- **Directions**:
Extract each line of the records below that contains the word "computer".
Segment Start: Data provided
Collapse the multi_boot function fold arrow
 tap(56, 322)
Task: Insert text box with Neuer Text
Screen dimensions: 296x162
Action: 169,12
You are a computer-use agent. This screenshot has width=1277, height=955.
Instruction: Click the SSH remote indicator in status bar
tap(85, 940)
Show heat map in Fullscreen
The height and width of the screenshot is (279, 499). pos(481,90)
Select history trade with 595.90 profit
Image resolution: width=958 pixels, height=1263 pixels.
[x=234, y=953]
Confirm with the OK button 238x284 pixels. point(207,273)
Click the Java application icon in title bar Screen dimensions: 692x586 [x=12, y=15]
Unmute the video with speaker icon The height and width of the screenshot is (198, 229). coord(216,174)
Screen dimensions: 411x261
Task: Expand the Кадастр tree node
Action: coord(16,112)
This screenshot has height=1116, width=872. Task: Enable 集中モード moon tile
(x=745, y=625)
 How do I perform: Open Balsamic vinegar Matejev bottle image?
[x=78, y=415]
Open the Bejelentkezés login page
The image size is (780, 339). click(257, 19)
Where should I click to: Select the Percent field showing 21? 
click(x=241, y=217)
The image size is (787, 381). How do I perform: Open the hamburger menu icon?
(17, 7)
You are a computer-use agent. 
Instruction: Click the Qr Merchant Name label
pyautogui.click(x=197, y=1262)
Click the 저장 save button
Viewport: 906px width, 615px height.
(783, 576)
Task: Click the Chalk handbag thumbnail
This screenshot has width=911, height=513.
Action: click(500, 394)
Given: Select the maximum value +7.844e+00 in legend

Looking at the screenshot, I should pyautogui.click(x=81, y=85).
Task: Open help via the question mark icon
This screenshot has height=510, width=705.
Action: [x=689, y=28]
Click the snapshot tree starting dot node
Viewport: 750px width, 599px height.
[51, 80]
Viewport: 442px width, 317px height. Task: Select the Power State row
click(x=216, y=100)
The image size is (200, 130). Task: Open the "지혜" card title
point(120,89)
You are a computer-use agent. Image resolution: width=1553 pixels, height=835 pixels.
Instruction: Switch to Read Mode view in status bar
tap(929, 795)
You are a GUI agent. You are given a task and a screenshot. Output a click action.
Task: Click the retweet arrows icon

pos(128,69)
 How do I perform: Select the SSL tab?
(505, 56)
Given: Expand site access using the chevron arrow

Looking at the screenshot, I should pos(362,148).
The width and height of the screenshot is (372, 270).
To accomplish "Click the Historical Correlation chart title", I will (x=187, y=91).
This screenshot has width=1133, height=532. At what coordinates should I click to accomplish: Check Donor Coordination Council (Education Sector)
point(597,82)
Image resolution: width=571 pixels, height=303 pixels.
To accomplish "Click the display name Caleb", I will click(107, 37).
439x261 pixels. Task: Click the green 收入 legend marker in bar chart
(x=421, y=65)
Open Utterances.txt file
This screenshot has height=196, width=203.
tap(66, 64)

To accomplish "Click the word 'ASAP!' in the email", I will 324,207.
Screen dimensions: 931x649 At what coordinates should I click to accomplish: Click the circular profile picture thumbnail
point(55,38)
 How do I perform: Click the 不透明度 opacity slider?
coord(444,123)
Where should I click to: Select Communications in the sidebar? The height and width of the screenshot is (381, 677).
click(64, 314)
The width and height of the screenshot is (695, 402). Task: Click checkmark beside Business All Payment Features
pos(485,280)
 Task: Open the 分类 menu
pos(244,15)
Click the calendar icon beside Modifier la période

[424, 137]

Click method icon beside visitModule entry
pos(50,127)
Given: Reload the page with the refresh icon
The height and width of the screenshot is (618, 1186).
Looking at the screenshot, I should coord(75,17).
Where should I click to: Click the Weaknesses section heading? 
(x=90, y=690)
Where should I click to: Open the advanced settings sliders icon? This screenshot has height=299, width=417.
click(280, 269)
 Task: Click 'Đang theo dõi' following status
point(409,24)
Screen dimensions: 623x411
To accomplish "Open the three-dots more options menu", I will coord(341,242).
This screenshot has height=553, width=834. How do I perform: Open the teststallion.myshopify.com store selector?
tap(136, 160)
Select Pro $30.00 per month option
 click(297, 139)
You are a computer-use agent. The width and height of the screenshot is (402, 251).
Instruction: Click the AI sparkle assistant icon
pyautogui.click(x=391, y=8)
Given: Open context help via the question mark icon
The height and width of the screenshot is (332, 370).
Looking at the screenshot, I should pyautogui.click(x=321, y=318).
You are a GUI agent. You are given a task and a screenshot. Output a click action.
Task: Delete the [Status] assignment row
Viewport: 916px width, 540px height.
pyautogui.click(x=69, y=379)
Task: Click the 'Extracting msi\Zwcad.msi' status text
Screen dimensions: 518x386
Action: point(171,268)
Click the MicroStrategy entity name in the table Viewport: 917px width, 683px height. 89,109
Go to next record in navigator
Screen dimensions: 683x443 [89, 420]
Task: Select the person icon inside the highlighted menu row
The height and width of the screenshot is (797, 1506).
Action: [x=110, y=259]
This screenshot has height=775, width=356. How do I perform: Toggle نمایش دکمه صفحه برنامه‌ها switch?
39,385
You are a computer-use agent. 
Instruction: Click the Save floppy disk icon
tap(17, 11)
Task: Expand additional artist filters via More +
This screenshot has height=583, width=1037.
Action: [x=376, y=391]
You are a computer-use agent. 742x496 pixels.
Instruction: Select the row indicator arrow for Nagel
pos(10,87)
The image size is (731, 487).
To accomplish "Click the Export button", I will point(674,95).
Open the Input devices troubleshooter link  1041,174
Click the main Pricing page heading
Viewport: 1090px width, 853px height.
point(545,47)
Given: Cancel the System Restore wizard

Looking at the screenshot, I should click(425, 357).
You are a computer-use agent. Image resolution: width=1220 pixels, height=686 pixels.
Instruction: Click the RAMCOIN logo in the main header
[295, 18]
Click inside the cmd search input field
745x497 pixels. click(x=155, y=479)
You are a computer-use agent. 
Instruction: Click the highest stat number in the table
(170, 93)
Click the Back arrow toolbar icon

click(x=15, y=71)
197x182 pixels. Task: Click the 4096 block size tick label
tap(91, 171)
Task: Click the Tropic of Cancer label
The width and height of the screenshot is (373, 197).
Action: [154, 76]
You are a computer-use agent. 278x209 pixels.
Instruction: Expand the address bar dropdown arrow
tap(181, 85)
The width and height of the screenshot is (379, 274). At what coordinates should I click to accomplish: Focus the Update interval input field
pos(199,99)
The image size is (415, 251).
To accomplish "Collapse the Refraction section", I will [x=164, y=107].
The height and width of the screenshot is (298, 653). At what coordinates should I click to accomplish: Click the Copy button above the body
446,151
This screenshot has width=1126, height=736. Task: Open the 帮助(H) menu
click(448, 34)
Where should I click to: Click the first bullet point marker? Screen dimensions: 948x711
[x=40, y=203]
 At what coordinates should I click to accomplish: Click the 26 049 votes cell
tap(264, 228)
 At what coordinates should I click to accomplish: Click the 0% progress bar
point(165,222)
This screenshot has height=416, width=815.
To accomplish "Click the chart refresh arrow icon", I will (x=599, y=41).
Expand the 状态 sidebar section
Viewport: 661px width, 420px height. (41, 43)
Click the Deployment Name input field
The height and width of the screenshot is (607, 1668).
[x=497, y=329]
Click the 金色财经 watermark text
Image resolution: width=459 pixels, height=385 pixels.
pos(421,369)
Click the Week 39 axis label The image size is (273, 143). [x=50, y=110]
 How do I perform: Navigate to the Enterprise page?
Segment End: Data provided
- **Answer to the exercise**:
You are a computer-use agent. This screenshot has width=1277, height=955.
You are a computer-use agent. 
You are a computer-use agent. Image resolution: width=1553 pixels, height=835 pixels.
You are a computer-use agent. The width and height of the screenshot is (402, 251).
You are a computer-use agent. 
You are a computer-use agent. 742x496 pixels.
You are a computer-use agent. Image resolution: width=1220 pixels, height=686 pixels.
You are a computer-use agent. 
You are a computer-use agent. 278x209 pixels.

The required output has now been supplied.